- Dataset extract -
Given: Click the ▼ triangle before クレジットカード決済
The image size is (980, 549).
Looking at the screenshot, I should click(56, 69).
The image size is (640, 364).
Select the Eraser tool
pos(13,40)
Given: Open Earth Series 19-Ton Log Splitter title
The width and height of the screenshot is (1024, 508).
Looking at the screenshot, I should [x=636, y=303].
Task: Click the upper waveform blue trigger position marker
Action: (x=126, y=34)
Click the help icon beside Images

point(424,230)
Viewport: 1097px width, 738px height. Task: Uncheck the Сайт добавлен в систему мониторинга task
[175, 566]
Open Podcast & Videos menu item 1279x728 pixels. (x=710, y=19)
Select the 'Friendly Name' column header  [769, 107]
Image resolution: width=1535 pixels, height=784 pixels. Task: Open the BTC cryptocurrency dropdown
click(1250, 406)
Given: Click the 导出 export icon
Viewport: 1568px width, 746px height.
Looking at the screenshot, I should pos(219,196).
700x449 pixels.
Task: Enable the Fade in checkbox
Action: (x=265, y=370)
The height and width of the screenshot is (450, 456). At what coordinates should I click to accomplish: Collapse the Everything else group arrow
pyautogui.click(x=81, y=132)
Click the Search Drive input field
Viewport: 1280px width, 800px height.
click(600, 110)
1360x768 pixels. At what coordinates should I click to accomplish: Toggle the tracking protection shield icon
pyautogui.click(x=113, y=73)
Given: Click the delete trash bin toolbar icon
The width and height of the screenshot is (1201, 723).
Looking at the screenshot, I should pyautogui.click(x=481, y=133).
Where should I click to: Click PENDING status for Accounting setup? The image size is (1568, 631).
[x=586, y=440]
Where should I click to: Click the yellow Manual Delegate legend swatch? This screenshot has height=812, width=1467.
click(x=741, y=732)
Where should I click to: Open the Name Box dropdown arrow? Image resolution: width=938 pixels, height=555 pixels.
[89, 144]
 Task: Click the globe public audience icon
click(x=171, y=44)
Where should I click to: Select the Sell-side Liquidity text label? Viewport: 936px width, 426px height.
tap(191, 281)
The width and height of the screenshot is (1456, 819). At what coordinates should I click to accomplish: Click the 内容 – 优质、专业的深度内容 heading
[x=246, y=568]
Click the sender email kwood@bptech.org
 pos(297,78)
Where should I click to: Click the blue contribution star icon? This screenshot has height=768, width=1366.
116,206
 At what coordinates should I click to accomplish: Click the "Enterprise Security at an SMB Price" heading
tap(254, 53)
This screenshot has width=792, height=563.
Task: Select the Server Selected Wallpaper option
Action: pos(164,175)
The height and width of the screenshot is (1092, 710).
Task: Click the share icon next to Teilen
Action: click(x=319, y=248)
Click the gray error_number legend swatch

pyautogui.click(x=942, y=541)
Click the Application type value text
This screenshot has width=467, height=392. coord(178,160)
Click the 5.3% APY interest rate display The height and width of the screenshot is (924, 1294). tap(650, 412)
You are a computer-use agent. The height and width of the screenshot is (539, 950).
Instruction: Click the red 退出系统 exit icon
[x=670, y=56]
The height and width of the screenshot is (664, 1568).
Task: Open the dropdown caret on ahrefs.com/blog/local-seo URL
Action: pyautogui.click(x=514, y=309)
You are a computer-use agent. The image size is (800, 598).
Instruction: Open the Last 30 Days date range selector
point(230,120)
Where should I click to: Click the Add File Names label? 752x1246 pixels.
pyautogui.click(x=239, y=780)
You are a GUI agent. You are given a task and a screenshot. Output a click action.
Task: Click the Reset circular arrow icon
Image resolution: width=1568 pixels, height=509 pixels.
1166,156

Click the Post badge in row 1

- About this exercise -
The word "computer": say how many lines of the records hold it, and give nothing but the number.

- Output for this task -
2